PT Wijaya Karya (Persero) Tbk. (WIKA) mencatatkan perolehan kontrak baru senilai Rp5 triliun hingga April 2026.
Capaian tersebut menunjukkan pertumbuhan yang signifikan dibandingkan periode yang sama tahun lalu, sekaligus menjadi modal awal bagi perseroan untuk mengejar target kontrak baru di sepanjang tahun ini.
Corporate Secretary WIKA, Ngatemin, menjelaskan bahwa kontribusi terbesar berasal dari sektor Energy & Industrial Plant yang menyumbang 41,59% dari total kontrak baru.
Kemudian diikuti sektor industri yang berkontribusi 28,79%, sektor infrastruktur dan gedung dengan kontribusi sebesar 25,12%, serta sektor properti dan investasi dengan kontribusi sebesar 4,49%.
Menurutnya, perolehan kontrak tersebut mencerminkan tren yang positif dan sejalan dengan strategi perusahaan yang semakin selektif dalam memilih proyek.

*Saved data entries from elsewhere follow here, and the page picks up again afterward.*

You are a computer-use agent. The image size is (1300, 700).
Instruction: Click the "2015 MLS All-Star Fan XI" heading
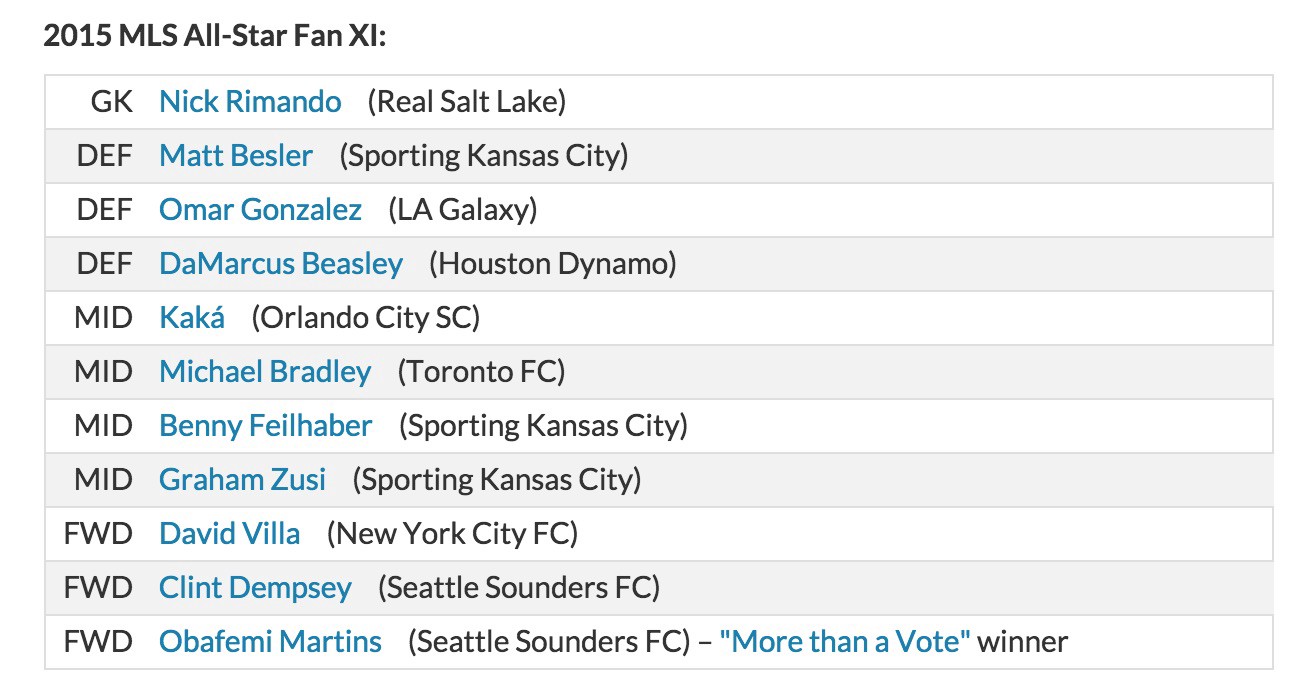tap(215, 36)
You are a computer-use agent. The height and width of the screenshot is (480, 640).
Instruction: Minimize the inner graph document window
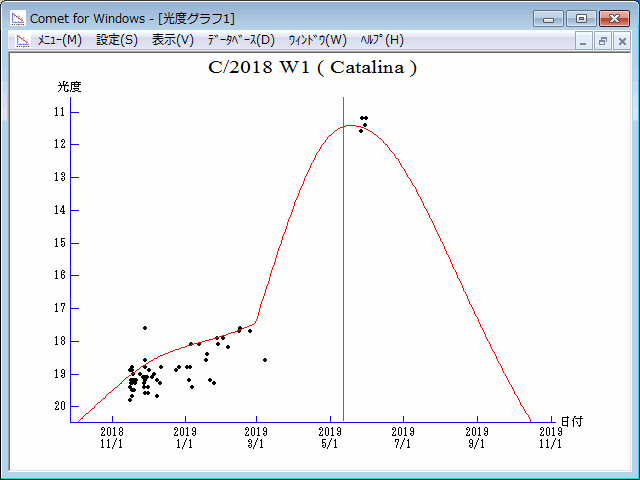[585, 41]
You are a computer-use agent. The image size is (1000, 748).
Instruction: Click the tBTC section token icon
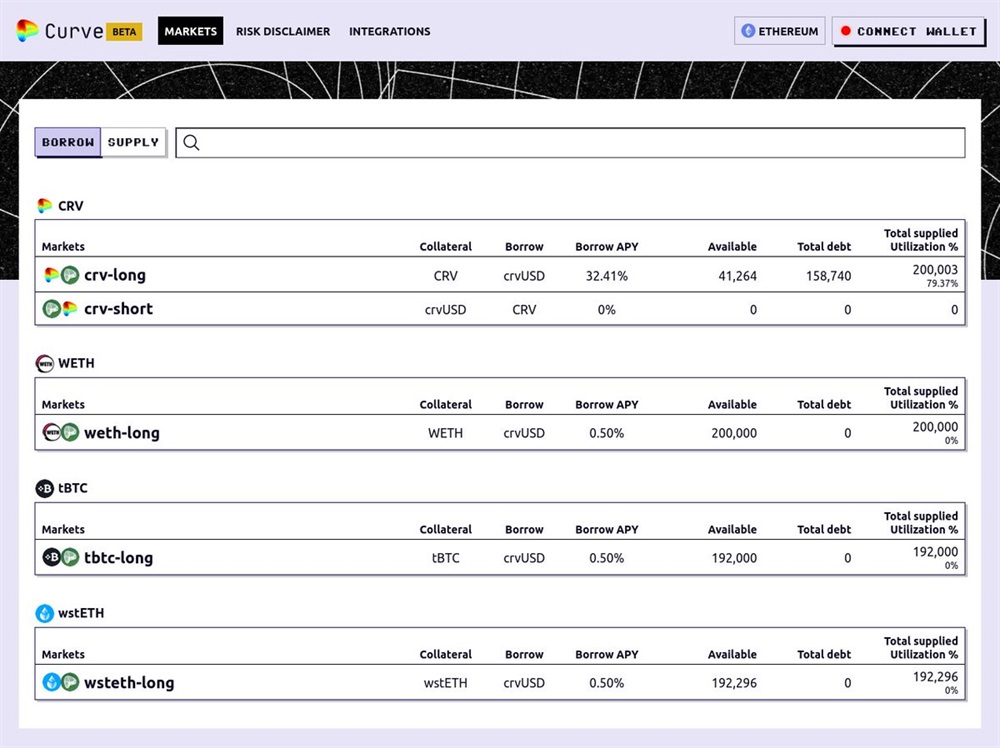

WIKA saat ini memprioritaskan proyek-proyek dengan skema pembayaran bulanan (monthly payment) dan memiliki potensi memberikan nilai tambah yang optimal bagi perusahaan.
Sebagai perbandingan, nilai kontrak baru yang diperoleh WIKA pada April 2025 tercatat sekitar Rp3 triliun. Sementara itu, perseroan menargetkan perolehan kontrak baru sebesar Rp20 triliun sepanjang 2026.
Di tengah upaya mengejar target tersebut, WIKA juga terus menjalankan program evaluasi dan optimalisasi portofolio aset secara selektif dan terukur. Langkah ini dilakukan sesuai prinsip tata kelola perusahaan yang baik serta ketentuan regulasi yang berlaku.
Program tersebut mencakup peninjauan terhadap berbagai aset dan investasi yang dimiliki perseroan guna memperkuat fundamental bisnis dan meningkatkan kualitas neraca perusahaan.
Selain itu, WIKA turut mendukung agenda restrukturisasi sektor konstruksi BUMN yang tengah dijalankan pemerintah.
Sejalan dengan hal itu, Perseroan terus berkoordinasi dengan pemegang saham dan berbagai pemangku kepentingan untuk memperkuat struktur permodalan, meningkatkan efisiensi operasional, serta mendorong terciptanya ekosistem BUMN karya yang lebih sehat dan berkelanjutan.
Di sisi lain, perusahaan juga terus mencermati berbagai faktor eksternal yang berpotensi memengaruhi kinerja proyek, termasuk pergerakan nilai tukar rupiah, tingkat suku bunga, serta fluktuasi harga energi global. Faktor-faktor tersebut dinilai dapat berdampak pada biaya pelaksanaan proyek, terutama untuk komponen energi, logistik, material industri, dan peralatan konstruksi.
Untuk mengantisipasi risiko tersebut, WIKA menerapkan sejumlah langkah mitigasi, antara lain melalui peningkatan efisiensi operasional, pengendalian biaya, optimalisasi arus kas, serta penguatan manajemen risiko pada seluruh proyek yang dikelola.
Melalui strategi tersebut, perseroan berupaya menjaga stabilitas kinerja dan memastikan keberlanjutan bisnis di tengah dinamika ekonomi global yang masih penuh tantangan.
Dengan perolehan kontrak baru yang terus bertumbuh, WIKA optimistis dapat mempertahankan momentum pemulihan sekaligus mencapai target bisnis yang telah ditetapkan di sepanjang tahun 2026.